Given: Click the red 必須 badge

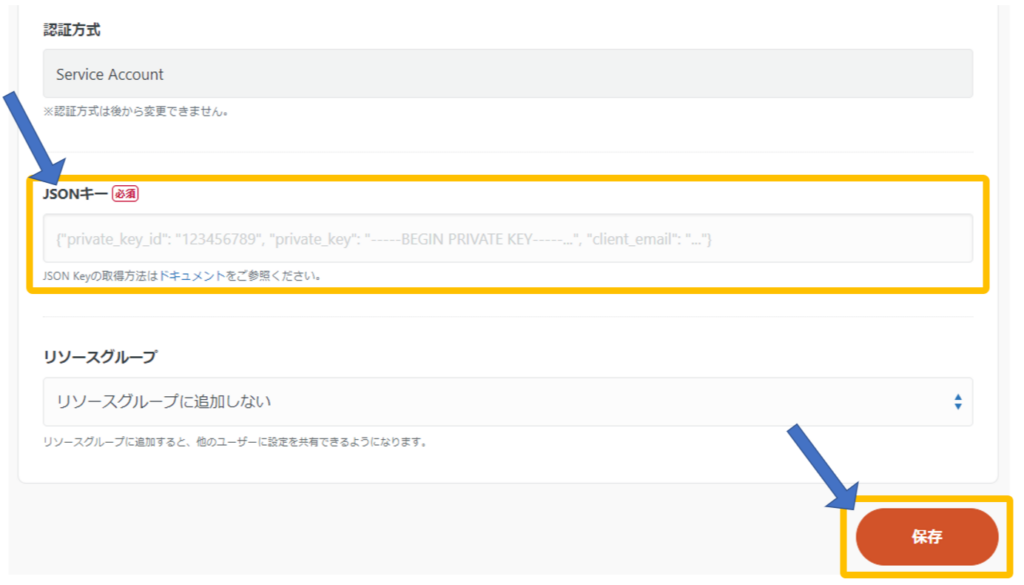Looking at the screenshot, I should [x=124, y=194].
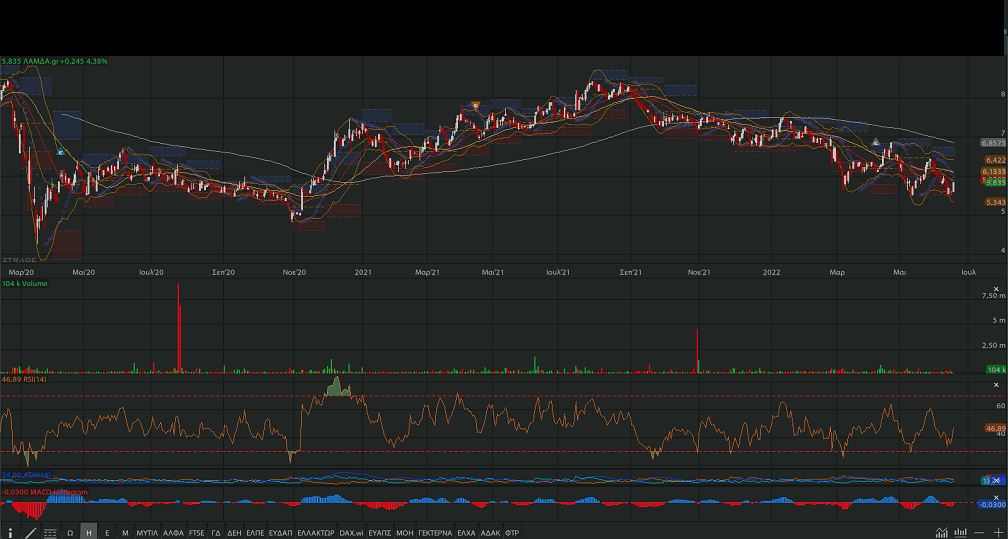
Task: Click the orange marker on the price chart
Action: coord(476,105)
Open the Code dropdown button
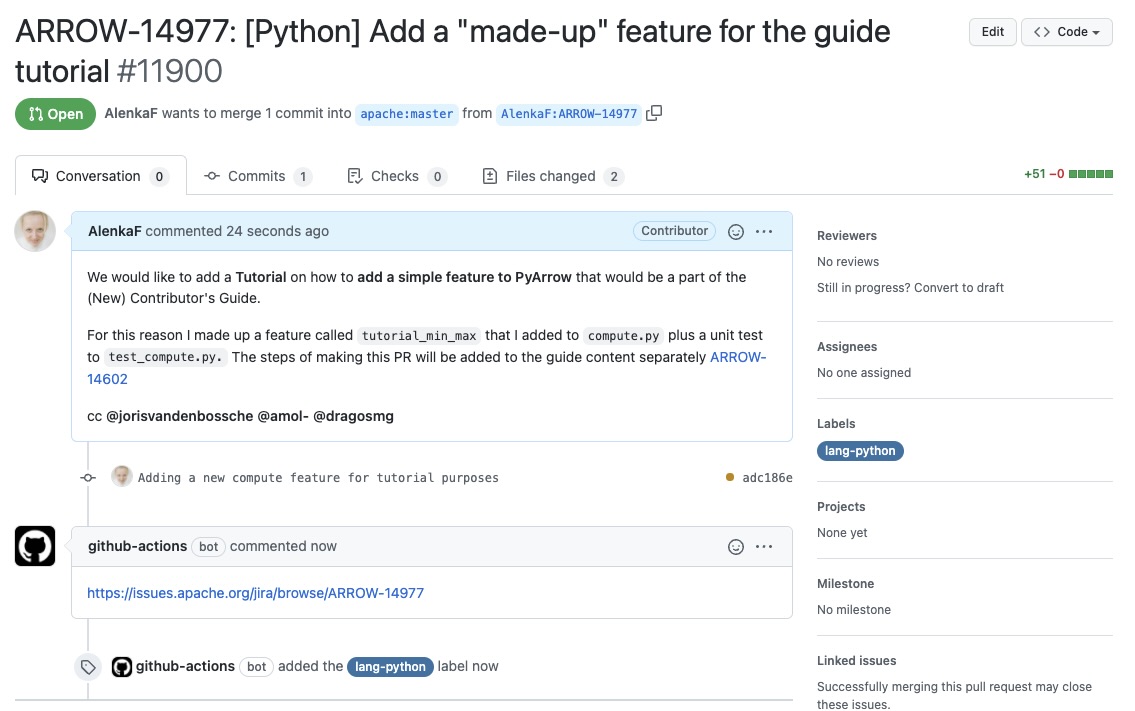This screenshot has height=711, width=1135. click(1066, 32)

================

**Your assignment**
After removing the pictures, transcribe the listing above exactly.

**Solution to this problem**
Given: Click the red 必須 badge

Looking at the screenshot, I should [x=124, y=194].
Task: Click the orange marker on the price chart
Action: coord(476,105)
Open the Code dropdown button
This screenshot has height=711, width=1135. click(1066, 32)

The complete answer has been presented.